> [Work task]: Copy exactly the lines from the start of the data below through the one that carries "CONTACT US (73, 2323)", and only those.

Stored records
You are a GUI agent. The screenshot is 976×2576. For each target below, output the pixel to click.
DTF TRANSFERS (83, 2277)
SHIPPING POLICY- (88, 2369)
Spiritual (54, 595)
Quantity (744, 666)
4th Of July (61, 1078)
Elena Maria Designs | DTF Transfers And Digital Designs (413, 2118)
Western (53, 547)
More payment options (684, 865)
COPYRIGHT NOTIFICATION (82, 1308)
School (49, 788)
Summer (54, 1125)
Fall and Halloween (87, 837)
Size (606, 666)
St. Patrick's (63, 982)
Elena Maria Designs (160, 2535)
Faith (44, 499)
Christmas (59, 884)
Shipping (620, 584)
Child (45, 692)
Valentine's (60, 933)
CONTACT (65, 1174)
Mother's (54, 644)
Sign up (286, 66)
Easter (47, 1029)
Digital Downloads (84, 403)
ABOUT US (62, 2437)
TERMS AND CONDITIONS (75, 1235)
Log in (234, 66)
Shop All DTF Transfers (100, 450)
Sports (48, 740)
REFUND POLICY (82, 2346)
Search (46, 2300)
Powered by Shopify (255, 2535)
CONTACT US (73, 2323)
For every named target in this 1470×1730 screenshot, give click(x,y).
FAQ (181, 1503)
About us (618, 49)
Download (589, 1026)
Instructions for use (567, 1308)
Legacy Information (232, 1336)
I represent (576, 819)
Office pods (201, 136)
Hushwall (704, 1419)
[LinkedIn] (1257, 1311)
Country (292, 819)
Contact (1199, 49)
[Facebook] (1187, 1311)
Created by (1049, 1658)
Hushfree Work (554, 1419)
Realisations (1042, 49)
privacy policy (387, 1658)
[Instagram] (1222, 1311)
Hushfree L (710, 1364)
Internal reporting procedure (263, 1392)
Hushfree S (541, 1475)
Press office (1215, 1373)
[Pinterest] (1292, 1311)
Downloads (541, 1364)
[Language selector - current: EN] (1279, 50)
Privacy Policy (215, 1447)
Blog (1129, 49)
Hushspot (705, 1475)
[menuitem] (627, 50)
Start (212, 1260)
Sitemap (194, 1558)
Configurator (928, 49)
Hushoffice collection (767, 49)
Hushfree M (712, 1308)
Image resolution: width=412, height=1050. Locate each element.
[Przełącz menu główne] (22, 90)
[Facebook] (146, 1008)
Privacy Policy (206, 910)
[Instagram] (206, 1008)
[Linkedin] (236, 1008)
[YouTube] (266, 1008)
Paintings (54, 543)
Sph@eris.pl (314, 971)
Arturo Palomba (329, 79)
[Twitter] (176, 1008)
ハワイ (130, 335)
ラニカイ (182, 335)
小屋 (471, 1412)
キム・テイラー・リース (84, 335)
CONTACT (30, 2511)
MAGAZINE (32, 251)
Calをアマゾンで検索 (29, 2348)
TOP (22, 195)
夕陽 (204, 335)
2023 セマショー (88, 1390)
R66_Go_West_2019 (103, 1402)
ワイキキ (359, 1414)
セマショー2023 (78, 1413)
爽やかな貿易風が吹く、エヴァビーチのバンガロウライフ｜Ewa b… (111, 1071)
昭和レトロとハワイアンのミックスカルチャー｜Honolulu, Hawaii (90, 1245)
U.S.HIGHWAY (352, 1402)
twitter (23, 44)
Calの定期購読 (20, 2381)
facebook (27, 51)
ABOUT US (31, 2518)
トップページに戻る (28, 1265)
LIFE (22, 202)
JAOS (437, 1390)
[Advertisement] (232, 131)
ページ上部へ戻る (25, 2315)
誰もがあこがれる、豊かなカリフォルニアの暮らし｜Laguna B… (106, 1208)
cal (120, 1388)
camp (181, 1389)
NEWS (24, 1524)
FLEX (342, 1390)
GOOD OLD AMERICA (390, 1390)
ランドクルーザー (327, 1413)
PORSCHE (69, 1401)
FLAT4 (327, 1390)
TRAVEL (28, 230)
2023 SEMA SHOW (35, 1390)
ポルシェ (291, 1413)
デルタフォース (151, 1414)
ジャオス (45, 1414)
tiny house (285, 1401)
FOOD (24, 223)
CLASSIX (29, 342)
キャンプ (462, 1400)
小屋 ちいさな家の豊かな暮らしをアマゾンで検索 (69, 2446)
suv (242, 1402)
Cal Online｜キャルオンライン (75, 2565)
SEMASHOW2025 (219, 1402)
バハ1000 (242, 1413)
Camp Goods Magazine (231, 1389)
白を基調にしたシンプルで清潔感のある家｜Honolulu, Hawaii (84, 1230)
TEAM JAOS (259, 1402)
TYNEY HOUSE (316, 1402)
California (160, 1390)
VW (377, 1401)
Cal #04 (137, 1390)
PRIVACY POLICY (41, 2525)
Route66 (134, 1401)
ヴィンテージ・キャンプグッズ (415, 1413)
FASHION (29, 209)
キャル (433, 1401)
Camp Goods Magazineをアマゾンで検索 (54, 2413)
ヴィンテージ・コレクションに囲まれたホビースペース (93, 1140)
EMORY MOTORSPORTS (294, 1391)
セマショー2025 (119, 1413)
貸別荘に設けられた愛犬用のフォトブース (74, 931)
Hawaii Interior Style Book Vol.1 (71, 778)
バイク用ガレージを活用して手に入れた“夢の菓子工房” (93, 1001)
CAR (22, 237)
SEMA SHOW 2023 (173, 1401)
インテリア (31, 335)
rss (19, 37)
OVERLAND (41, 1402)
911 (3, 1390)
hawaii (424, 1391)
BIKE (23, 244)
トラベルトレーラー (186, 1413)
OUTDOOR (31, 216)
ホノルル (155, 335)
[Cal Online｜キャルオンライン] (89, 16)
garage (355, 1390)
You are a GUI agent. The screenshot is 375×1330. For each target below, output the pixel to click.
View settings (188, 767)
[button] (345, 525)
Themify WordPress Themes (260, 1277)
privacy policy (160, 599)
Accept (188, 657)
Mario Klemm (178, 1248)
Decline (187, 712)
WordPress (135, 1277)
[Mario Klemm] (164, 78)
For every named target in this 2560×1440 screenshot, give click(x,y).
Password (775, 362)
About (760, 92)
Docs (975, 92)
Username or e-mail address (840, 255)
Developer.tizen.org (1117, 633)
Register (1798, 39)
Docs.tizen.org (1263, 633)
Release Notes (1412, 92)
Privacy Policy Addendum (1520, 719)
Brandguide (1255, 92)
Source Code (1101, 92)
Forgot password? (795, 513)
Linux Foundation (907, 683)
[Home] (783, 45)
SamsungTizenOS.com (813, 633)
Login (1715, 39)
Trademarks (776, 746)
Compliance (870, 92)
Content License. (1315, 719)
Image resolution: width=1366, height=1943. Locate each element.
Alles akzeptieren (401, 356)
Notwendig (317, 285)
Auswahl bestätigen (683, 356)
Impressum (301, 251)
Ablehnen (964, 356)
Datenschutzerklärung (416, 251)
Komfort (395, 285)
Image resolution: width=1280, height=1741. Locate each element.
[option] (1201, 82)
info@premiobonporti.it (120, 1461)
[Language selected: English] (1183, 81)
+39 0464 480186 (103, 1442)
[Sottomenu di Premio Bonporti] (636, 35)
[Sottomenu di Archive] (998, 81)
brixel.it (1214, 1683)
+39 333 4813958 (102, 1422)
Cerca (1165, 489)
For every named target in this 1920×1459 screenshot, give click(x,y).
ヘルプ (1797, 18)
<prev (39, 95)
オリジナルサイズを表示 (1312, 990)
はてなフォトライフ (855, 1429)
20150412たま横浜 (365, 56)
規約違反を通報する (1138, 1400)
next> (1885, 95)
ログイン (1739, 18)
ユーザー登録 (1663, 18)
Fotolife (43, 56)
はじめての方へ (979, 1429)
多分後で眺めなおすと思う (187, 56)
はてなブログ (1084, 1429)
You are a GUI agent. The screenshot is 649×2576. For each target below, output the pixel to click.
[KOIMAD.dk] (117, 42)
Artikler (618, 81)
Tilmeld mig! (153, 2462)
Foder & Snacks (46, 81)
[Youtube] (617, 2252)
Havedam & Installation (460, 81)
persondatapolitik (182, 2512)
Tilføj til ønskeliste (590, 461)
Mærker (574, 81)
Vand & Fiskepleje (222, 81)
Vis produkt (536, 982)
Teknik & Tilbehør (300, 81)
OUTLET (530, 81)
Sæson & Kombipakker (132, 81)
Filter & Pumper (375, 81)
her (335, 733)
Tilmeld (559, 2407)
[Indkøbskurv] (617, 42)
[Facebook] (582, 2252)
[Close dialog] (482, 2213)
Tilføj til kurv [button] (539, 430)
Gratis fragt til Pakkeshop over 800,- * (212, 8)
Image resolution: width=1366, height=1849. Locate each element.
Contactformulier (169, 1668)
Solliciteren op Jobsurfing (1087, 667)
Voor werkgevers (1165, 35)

> [Response to this task]:
You are a GUI agent. The screenshot is 976×2576. For each target below, output the pixel to click.
DTF TRANSFERS (83, 2277)
SHIPPING POLICY- (88, 2369)
Spiritual (54, 595)
Quantity (744, 666)
4th Of July (61, 1078)
Elena Maria Designs | DTF Transfers And Digital Designs (413, 2118)
Western (53, 547)
More payment options (684, 865)
COPYRIGHT NOTIFICATION (82, 1308)
School (49, 788)
Summer (54, 1125)
Fall and Halloween (87, 837)
Size (606, 666)
St. Patrick's (63, 982)
Elena Maria Designs (160, 2535)
Faith (44, 499)
Christmas (59, 884)
Shipping (620, 584)
Child (45, 692)
Valentine's (60, 933)
CONTACT (65, 1174)
Mother's (54, 644)
Sign up (286, 66)
Easter (47, 1029)
Digital Downloads (84, 403)
ABOUT US (62, 2437)
TERMS AND CONDITIONS (75, 1235)
Log in (234, 66)
Shop All DTF Transfers (100, 450)
Sports (48, 740)
REFUND POLICY (82, 2346)
Search (46, 2300)
Powered by Shopify (255, 2535)
CONTACT US (73, 2323)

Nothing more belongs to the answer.